======== Task data

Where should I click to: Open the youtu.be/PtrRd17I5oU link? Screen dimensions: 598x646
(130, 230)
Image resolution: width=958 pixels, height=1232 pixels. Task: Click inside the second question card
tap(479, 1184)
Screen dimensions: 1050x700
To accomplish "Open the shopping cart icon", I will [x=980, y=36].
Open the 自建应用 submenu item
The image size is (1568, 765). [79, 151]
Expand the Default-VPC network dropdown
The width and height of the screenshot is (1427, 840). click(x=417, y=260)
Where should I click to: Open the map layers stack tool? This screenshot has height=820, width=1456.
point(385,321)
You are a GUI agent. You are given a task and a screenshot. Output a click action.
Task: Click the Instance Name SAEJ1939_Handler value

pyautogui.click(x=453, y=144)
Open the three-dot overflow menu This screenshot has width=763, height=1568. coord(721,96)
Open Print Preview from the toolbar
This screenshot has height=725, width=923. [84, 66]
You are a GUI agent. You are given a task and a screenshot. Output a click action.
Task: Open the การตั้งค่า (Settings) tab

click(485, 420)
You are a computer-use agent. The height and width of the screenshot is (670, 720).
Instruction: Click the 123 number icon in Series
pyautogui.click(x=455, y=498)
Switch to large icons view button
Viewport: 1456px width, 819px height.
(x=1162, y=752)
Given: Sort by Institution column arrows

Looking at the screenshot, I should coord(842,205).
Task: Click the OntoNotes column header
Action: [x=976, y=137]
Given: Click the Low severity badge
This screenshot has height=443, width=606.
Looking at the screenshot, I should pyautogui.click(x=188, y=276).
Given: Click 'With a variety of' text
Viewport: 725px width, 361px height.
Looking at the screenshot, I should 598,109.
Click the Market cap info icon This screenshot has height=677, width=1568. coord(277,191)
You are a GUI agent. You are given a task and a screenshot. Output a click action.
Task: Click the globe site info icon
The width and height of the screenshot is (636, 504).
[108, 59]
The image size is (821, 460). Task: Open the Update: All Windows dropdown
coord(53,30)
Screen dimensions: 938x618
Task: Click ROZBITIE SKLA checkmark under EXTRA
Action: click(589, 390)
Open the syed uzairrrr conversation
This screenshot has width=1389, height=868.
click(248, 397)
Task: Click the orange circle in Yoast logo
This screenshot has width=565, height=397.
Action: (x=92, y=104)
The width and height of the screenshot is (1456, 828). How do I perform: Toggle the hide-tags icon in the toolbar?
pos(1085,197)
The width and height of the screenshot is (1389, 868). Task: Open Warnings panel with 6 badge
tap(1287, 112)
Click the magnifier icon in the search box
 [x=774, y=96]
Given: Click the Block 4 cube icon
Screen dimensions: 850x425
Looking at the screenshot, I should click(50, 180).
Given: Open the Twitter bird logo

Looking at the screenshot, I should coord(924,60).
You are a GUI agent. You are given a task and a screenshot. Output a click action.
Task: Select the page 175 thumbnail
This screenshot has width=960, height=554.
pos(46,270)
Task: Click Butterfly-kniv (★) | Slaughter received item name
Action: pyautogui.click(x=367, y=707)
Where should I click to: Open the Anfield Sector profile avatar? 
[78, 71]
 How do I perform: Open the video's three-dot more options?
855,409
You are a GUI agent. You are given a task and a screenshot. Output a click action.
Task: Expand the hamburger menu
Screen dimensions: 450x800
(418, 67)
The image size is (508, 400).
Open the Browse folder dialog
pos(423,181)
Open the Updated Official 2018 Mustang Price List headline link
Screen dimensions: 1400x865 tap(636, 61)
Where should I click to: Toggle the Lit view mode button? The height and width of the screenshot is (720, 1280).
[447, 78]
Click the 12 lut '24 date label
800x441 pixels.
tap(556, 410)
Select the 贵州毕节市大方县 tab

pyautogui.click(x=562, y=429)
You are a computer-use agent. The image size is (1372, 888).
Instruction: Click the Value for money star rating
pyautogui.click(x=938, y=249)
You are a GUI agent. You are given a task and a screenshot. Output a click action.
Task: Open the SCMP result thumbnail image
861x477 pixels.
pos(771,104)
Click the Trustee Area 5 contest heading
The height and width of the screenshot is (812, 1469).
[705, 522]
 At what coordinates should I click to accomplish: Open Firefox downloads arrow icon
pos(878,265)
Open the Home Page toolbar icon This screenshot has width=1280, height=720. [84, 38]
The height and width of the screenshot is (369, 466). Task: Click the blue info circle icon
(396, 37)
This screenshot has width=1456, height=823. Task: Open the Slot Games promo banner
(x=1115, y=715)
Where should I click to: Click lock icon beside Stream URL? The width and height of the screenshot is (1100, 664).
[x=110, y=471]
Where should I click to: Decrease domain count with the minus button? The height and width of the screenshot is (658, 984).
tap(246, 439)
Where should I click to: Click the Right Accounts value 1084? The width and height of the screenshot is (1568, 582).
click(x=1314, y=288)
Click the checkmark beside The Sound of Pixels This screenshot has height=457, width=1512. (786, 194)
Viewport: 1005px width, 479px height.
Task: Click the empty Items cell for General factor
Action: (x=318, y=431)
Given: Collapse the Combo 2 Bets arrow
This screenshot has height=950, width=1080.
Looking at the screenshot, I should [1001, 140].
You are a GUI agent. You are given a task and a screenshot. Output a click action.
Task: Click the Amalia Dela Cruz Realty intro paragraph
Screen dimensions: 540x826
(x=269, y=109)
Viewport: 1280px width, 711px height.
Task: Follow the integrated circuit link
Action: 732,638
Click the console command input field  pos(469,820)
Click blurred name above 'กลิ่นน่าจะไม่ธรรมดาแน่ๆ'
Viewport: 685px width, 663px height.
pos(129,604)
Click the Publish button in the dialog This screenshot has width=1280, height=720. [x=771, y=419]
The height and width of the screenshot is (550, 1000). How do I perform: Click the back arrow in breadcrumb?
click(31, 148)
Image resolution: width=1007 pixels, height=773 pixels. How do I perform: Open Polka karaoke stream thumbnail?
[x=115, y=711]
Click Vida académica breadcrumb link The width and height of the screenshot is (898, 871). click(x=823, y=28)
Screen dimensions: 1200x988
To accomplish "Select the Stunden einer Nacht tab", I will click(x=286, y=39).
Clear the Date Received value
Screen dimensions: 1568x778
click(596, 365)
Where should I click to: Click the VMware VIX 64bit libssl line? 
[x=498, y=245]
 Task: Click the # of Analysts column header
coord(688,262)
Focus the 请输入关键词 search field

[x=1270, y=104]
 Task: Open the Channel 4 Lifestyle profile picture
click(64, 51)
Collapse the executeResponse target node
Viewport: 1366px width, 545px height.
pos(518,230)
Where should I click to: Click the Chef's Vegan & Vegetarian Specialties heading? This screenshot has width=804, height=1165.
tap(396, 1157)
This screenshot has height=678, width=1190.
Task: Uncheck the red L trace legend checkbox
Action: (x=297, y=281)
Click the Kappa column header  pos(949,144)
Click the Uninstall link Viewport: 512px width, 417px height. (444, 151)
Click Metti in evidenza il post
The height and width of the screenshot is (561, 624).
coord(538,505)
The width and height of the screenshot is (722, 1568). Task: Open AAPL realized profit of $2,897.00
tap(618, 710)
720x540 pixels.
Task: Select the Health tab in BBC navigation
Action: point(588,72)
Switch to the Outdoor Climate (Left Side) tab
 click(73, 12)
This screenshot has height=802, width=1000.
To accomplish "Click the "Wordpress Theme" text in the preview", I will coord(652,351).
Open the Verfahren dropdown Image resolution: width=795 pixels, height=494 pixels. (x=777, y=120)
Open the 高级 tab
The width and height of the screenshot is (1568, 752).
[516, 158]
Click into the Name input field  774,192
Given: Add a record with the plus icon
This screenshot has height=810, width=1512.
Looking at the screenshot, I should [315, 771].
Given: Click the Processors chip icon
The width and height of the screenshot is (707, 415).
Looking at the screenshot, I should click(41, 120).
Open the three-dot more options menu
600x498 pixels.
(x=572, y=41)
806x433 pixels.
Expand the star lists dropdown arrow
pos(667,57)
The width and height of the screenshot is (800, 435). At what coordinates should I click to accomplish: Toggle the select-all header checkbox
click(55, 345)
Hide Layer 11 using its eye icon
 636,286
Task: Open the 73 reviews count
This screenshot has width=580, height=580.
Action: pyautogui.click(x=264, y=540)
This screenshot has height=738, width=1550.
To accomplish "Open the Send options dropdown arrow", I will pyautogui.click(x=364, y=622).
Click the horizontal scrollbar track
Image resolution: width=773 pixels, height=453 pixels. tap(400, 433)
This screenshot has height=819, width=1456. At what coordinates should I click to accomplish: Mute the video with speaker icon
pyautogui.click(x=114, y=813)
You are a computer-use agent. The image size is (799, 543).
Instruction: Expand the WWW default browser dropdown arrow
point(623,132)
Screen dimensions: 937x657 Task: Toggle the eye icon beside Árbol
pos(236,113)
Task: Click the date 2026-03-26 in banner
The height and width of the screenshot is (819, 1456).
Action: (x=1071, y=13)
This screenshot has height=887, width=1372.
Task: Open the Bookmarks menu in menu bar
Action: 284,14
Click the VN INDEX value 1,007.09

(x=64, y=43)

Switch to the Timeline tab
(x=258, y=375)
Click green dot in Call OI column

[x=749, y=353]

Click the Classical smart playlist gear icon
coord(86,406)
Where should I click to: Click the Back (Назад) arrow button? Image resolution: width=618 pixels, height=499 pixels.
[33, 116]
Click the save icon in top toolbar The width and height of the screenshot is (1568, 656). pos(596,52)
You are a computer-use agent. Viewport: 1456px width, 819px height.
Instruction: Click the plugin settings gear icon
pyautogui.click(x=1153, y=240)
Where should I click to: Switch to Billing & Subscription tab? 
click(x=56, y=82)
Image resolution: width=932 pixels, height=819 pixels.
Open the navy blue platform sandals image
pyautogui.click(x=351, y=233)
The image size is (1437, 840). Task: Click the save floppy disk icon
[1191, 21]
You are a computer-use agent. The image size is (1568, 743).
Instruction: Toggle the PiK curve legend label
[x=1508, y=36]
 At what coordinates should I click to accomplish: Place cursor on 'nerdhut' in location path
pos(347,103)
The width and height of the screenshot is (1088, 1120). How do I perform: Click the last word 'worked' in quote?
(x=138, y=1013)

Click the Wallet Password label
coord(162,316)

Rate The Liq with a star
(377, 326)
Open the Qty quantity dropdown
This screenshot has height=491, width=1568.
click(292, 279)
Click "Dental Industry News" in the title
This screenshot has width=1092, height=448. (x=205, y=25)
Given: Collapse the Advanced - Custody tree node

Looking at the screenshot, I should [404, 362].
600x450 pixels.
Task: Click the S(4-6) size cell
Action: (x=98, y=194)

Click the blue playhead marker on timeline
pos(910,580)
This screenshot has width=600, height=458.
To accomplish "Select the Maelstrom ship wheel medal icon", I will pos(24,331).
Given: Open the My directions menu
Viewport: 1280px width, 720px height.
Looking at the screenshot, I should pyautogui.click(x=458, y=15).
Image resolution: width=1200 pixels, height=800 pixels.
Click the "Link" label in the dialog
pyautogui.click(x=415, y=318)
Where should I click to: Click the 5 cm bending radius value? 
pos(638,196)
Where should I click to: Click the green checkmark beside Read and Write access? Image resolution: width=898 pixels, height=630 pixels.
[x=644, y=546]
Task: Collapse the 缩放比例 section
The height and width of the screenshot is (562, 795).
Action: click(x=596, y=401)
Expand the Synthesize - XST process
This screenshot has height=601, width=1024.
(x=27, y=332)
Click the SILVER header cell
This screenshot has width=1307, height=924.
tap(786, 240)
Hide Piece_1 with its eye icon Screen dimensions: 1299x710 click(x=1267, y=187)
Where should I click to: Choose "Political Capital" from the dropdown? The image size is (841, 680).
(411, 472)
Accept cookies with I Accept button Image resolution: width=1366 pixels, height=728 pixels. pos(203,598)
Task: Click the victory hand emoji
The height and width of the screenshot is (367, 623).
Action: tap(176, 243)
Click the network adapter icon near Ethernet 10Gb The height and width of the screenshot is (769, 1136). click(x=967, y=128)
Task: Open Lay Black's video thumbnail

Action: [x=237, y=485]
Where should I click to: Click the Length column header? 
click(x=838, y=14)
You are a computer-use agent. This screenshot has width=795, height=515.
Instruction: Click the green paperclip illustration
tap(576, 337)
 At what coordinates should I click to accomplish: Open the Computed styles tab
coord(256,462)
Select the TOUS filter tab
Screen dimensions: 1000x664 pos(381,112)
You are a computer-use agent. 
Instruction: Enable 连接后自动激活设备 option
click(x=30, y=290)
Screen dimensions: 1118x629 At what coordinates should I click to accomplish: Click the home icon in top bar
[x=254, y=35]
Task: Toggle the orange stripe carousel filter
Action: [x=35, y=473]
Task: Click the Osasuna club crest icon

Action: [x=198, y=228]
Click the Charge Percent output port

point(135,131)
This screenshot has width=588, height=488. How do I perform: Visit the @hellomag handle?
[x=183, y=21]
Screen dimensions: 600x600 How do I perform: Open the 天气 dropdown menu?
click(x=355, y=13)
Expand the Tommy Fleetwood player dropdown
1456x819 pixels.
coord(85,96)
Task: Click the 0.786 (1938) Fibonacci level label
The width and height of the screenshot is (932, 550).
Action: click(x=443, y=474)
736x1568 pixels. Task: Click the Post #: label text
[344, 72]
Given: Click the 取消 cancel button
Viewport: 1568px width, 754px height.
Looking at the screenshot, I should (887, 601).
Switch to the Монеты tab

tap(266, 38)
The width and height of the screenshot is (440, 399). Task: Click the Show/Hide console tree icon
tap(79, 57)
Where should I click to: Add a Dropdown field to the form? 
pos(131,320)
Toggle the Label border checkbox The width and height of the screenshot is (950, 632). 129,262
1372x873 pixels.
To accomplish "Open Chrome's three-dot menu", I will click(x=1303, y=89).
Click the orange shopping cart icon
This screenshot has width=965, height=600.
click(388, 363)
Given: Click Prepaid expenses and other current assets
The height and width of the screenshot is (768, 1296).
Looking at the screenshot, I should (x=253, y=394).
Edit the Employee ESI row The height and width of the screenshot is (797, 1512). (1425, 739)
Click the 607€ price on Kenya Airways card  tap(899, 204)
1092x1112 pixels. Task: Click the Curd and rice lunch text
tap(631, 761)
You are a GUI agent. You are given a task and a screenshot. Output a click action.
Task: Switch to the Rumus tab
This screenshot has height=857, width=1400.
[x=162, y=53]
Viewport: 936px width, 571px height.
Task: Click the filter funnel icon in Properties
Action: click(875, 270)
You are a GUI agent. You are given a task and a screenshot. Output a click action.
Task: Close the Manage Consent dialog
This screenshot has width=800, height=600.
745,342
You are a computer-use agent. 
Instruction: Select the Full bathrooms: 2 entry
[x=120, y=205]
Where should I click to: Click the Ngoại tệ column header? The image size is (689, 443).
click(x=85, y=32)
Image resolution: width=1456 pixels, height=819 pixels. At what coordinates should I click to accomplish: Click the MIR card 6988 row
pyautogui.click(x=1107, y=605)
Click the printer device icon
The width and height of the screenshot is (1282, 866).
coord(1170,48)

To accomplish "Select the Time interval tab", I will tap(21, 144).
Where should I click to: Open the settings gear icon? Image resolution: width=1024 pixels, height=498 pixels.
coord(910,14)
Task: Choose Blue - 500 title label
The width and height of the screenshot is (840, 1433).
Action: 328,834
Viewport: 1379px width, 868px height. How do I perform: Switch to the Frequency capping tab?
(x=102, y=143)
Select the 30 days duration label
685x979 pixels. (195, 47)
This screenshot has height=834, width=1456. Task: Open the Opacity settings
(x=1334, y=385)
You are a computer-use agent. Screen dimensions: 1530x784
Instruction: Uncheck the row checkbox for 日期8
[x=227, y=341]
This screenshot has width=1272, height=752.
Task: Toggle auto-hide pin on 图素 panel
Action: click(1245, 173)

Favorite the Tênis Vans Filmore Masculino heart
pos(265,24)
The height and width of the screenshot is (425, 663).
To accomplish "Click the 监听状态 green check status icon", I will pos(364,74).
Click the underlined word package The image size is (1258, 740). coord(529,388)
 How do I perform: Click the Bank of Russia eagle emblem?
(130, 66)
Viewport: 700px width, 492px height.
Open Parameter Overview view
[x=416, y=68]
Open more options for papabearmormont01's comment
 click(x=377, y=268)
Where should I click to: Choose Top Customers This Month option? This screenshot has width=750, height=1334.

================

**Task**: Copy the rows from the line containing "The image size is (821, 460)." through the line containing "pos(878,265)", inclusive, reproducing them precisely.

**Final answer**:
The image size is (821, 460). Task: Open the Update: All Windows dropdown
coord(53,30)
Screen dimensions: 938x618
Task: Click ROZBITIE SKLA checkmark under EXTRA
Action: click(589, 390)
Open the syed uzairrrr conversation
This screenshot has width=1389, height=868.
click(248, 397)
Task: Click the orange circle in Yoast logo
This screenshot has width=565, height=397.
Action: (x=92, y=104)
The width and height of the screenshot is (1456, 828). How do I perform: Toggle the hide-tags icon in the toolbar?
pos(1085,197)
The width and height of the screenshot is (1389, 868). Task: Open Warnings panel with 6 badge
tap(1287, 112)
Click the magnifier icon in the search box
 [x=774, y=96]
Given: Click the Block 4 cube icon
Screen dimensions: 850x425
Looking at the screenshot, I should click(50, 180).
Given: Open the Twitter bird logo

Looking at the screenshot, I should coord(924,60).
You are a GUI agent. You are given a task and a screenshot. Output a click action.
Task: Select the page 175 thumbnail
This screenshot has width=960, height=554.
pos(46,270)
Task: Click Butterfly-kniv (★) | Slaughter received item name
Action: pyautogui.click(x=367, y=707)
Where should I click to: Open the Anfield Sector profile avatar? 
[78, 71]
 How do I perform: Open the video's three-dot more options?
855,409
You are a GUI agent. You are given a task and a screenshot. Output a click action.
Task: Expand the hamburger menu
Screen dimensions: 450x800
(418, 67)
The image size is (508, 400).
Open the Browse folder dialog
pos(423,181)
Open the Updated Official 2018 Mustang Price List headline link
Screen dimensions: 1400x865 tap(636, 61)
Where should I click to: Toggle the Lit view mode button? The height and width of the screenshot is (720, 1280).
[447, 78]
Click the 12 lut '24 date label
800x441 pixels.
tap(556, 410)
Select the 贵州毕节市大方县 tab

pyautogui.click(x=562, y=429)
You are a computer-use agent. The image size is (1372, 888).
Instruction: Click the Value for money star rating
pyautogui.click(x=938, y=249)
You are a GUI agent. You are given a task and a screenshot. Output a click action.
Task: Open the SCMP result thumbnail image
861x477 pixels.
pos(771,104)
Click the Trustee Area 5 contest heading
The height and width of the screenshot is (812, 1469).
[705, 522]
 At what coordinates should I click to accomplish: Open Firefox downloads arrow icon
pos(878,265)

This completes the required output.